Jake Cain is an entrepreneur and writer from Cincinnati, Ohio. He spends his free time driving around the country in his late 90’s conversion van, affectionately known as the “Monster Van” with his wife and 3 boys.
After we left NYC we headed over to Philadelphia, a place none of us had ever been.
We started by checking into our Airbnb, which was this really cool apartment at the Mural Lofts – which was an old school building that they’d turned into housing.
Our place was pinball themed and included an old pinball machine and a bumper pool table that was quite the hit with the boys. Unfortunately for them, we owned a bumper pool table when I was a kid so I had no mercy in drubbing them time after time.
The place also included a triple bunk bed:
Although we got Jackson up there for the photo, nobody had the guts to sleep on the 3rd level for fear of rolling over and freefalling 10 feet to the ground.
Old Town Philadelphia
On our first full day in Philly, I’d booked a Constitutional Walking Tour that took us by most of the notable historic sites in the old part of Philadelphia. We had a fantastic guide and I’d recommend it as a great introduction tour if you’re headed to Philly.
Philadelphia served as the nation’s capital from about 1790 to 1800 while Washington DC was built, so there are tons of really cool things to see related to the early days of our country.
My favorite of all was Independence Hall.
Inside, you get a tour of the room where both the Declaration of Independence and Constitution were signed.
As a bonus, the chair George Washington sat in (known as the Rising Sun Chair) is still set up in the room.
Of all the “patriotic feels” on the trip, standing in this room hearing the park ranger set the scene for the signing of the Declaration was probably tops on my list.
Other stops on the tour (below) included Congressional Hall where congress and the senate used to meet, and where John Adams and George Washington took their oaths of office.
Of course, we had to stop in and see the Liberty Bell (still cracked).
We stopped to pay our respects to the great Benjamin Franklin:
Then, we went and took a tour of Betsy Ross’ House.

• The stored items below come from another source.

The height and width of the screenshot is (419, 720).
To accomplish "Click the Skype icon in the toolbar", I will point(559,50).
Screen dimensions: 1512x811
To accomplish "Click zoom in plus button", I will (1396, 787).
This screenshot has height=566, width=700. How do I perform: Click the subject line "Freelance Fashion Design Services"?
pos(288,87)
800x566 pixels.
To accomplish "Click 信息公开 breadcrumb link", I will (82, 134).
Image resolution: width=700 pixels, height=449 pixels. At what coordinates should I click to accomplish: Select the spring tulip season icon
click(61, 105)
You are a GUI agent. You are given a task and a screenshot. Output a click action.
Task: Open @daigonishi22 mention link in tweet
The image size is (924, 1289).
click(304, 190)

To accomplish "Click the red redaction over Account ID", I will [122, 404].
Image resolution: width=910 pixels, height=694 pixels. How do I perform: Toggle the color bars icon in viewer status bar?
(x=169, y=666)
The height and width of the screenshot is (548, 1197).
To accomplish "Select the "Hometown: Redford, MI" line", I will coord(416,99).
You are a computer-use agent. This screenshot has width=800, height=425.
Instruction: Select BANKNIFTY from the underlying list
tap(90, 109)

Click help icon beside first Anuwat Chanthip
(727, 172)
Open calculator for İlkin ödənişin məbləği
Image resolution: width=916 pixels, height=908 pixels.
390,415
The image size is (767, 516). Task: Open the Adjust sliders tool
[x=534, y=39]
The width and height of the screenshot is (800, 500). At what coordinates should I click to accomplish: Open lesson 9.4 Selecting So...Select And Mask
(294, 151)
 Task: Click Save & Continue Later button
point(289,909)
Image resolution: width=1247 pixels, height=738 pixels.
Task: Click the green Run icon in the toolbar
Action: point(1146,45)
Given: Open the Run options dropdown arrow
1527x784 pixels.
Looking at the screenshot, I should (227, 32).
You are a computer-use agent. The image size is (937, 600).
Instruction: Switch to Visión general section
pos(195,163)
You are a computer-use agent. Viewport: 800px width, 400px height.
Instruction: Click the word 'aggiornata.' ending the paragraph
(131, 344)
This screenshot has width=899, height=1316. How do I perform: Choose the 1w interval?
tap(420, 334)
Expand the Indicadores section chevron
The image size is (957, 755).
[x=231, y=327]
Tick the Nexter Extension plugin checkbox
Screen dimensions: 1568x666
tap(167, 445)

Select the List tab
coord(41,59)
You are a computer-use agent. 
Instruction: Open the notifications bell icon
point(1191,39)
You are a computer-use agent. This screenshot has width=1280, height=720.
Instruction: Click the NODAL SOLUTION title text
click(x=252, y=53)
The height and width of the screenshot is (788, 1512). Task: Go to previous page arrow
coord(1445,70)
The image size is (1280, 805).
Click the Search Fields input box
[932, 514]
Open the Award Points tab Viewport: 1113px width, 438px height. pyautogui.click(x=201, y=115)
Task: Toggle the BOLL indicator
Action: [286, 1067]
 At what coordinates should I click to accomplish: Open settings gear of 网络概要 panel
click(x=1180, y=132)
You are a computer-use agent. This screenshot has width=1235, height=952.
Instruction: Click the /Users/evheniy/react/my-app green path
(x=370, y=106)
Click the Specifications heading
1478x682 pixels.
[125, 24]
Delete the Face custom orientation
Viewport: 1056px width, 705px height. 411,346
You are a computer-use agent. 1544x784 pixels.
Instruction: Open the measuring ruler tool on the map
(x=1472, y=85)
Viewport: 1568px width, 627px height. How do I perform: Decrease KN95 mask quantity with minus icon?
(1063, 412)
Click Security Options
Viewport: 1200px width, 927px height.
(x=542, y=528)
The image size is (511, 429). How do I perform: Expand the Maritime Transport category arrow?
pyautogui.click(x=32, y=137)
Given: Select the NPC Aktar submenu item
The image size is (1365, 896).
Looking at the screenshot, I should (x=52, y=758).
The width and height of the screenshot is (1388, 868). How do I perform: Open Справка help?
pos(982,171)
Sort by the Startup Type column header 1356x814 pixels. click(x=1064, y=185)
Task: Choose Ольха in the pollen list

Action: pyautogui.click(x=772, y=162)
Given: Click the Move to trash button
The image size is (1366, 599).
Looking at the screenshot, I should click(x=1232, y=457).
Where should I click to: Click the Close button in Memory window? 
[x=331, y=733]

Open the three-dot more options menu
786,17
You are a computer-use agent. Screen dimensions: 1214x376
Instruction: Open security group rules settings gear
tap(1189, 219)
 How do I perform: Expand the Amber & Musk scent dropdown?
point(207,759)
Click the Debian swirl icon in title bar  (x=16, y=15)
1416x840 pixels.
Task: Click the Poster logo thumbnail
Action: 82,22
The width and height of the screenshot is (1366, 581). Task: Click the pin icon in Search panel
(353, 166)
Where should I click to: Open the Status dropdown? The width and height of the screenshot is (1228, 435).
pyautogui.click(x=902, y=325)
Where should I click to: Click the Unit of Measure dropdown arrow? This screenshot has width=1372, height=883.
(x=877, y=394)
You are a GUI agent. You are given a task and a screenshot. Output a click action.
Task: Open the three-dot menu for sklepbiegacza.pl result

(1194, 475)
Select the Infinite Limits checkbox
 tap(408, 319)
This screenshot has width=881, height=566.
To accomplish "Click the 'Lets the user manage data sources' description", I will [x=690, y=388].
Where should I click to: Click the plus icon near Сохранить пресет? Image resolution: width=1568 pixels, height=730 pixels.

I’ve got to be honest, I’ve always heard that Betsy was the seamstress who created the first American flag – but after reading some of the signage and talking to the tour guides – it sounds like that’s a pretty shaky story.
It seems like long after Betsy was gone, her grandkids started sharing the stories that grandma Betsy used to tell them as kids about sewing flags and her legend grew from there.
She was definitely a flag maker, and I can confirm she was a quick walk from George Washington’s house – so I’m going to give her the benefit of the doubt and assume that George stopped by one day and said we need a flag for this new nation, and Betsy took it from there.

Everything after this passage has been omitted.